In the night he laid his human hand between
my shoulder blades before we both stumbled
across the threshold into a brand new now.
...
Ulrikka S. Gernes has almost certainly read Milan Kundera's The Unbearable Lightness of Being. I say that because Gernes has found the same light to shine into corners that illuminated Kundera's opus. These poems are great songs about the details of ordinary life - writ large and modest at the same time.
What Gernes is suggesting is that "the world is magical and dangerous," she says so in her very helpful and enlightening Afterword: Notes on a Collection of Poems Considered at a Distance.
I HAVE TO FIND F. I DON'T KNOW WHY AND I DON'T KNOW
where, but if I find F I'll get the answer to an important
question.

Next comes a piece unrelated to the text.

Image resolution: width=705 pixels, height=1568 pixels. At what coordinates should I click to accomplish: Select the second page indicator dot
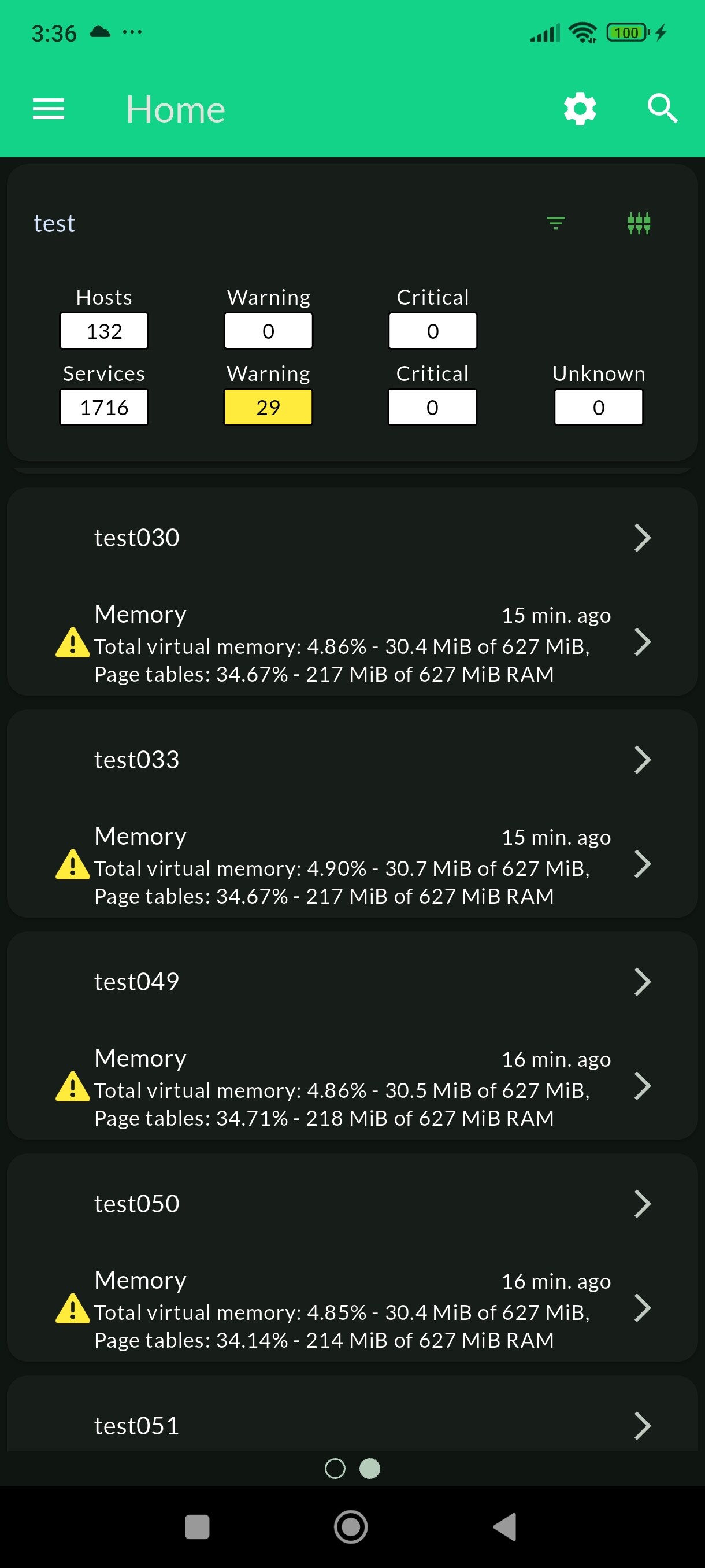coord(370,1468)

I don't know the question, but at some
point I'll be told. It's something to do with an
envelope. And a parrot feather. I'm in London.
I have a photo of an English row house, the kind of house
there are a million of in London. I have no address.
I only know that it's in London and that F is in the house
in the photo. I must find that house. I have two large
suitcases that are very heavy. In addition I have a rucksack
on my back. It too is heavy. I can barely carry my luggage.
I also have a dog. A small, black and white dog which is
very lively. I have it on a leash but it constantly runs
away from me. Its name is Ziggy. I call and call after it.
It leaps and jumps and barks. It's impossible to control it.
We walk through dark, narrow passages and alleys that
dead-end and we have to walk back. It seems hopeless,
but I mustn't give up. I yell and yell after the dog that
constantly skips away from me. In my pocket I have
the photo of the house, I have to stop continually, put
the suitcases down, take the photo from my pocket
and compare the house in the photo with the houses
we pass. In this way seventeen years go by.
...
Gernes asks "have I loved, have I loved, have I loved enough." in her poem On H. C. Anderson Boulevard During Rush Hour and it may be the most important question any of us ever ask of ourselves. I think it is the main discussion taking place in Frayed Opus For Strings & Wind Instruments. Gernes gets to these difficult places where our hearts hide and harvest those secrets we think we need.
These poems start off with a possible lightness, they are crystal clear, so easy to access and inhabit, but Gernes is no lightweight, she owns a hammer. Once you're inside these delightful and assassin deadly poems - she has you. Then the fireworks ensue, time and again, her precise knowledge of where to apply gentle pressure determines how the reader's heart beats.
REMEMBER, LONGING DOESN'T DIMINISH OVER THE YEARS,
rather it grows, he says, and I know that the allusion
isn't directed at me as we both grow quiet at the sight
of tradesmen with naked torsos in the midday heat
in the square in front of the church, both of us marvelling
at a neat pattern of body hair across a chest, down along
the navel, the play of muscles in the network of drops
of sweat, the bird-like flight of an upper lip's arch; arms, hands,
the bend in the neck and its toss, to be a man, to be a man,
to be a woman, love knows no age and no gender,
love is a window, and maybe it's because the air shimmers
short of breath from heat, death and lavender
that all at once I wish for nothing else but for him
to hold me on a discarded mattress in the parking lot beneath
the Tears of St. Lawrence, he can fuck me in the ass, if he wants,
for a moment the both of us can abandon who we are.
...
Controlled abandon, precise as tacks on a map, this translation is slick in the very best way. Ulrikka S. Gernes should be very happy about her treatment at the hands of Friesen and Brask. Today's book of poetry will be raving about Frayed Opus For Strings & Wind Instruments, we'll tell anyone who listens that we think Gernes is the Danish Susan Musgrave.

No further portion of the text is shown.